One of the world’s most powerful skills is reflection - but most of us are too lazy to do it.
Every book or guide about elite team cultures has its own riff on how they use reflection. Whether it’s the Navy Seals’ famous after-action reviews (AARs) or Pixar’s excruciating BrainTrust meetings, high-performing teams are regularly interrogating what works and what doesn’t in their environments.
Taking time to look back at how a meeting, practice or activity went is low-hanging fruit that will undoubtedly move your program forward.

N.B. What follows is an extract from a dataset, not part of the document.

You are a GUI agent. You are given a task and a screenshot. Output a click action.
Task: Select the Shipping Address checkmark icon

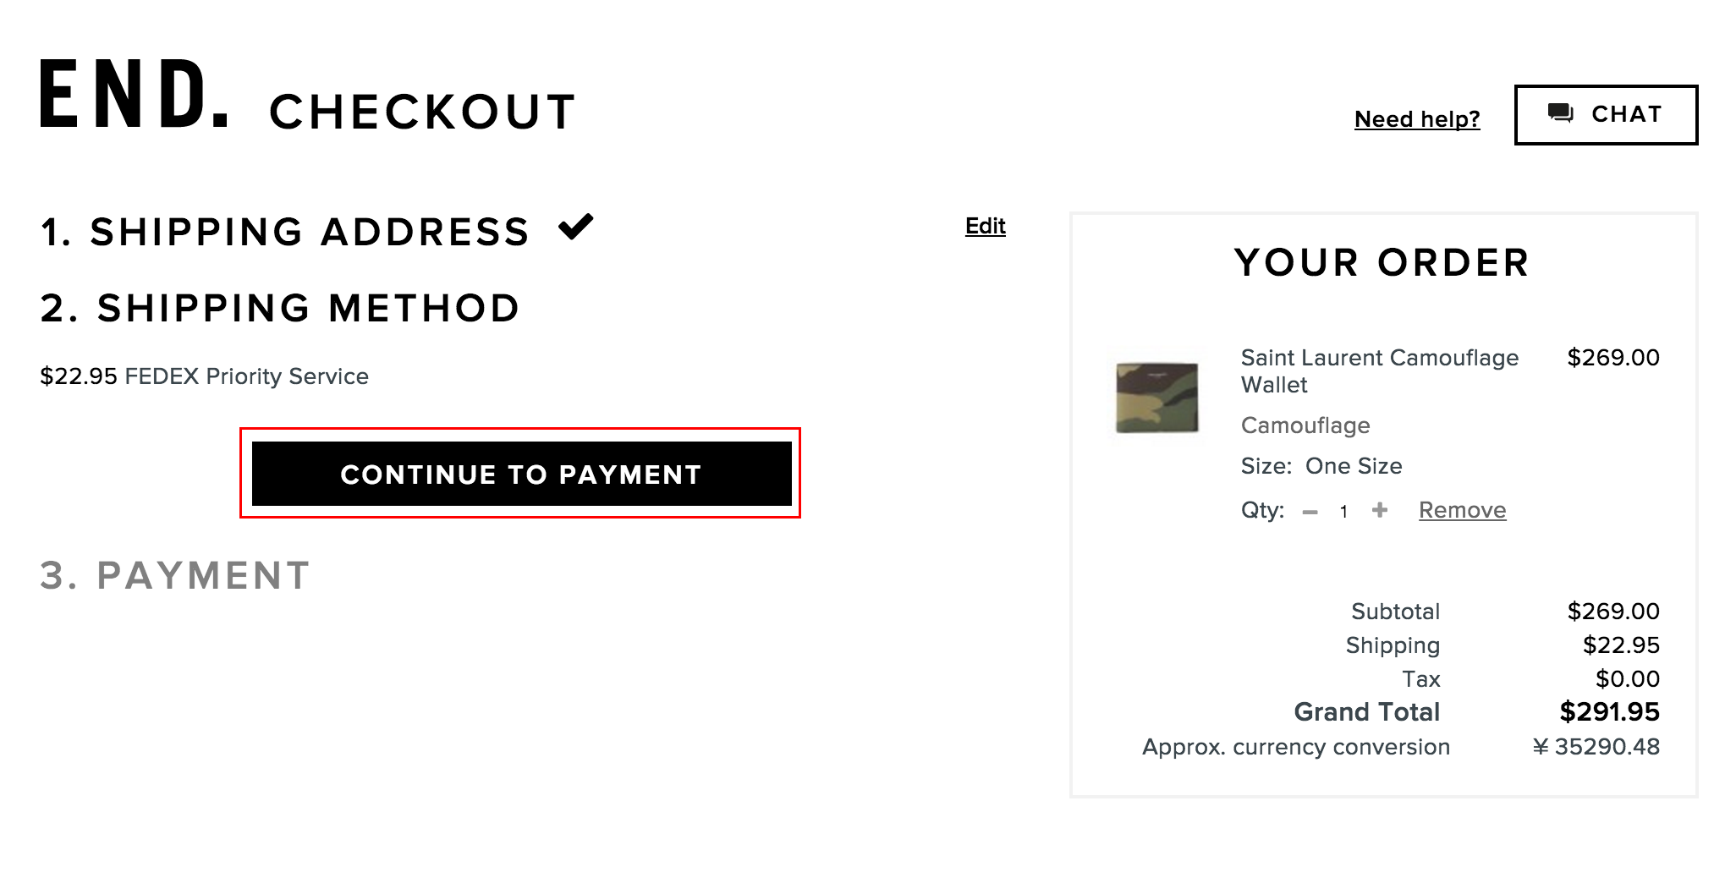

I know, because I’ve spent years trying to learn this myself and make it a habit.
But my loss is your gain.
Here are six simple frameworks for reflection that will get you started:
1. Stay / Start / Stop
This was introduced to me as “start/stop/continue” by the ever-inspiring Craig Parnham of USA Field Hockey, but I tweaked it to become “stay/start/stop” because I’m a sucker for alliteration.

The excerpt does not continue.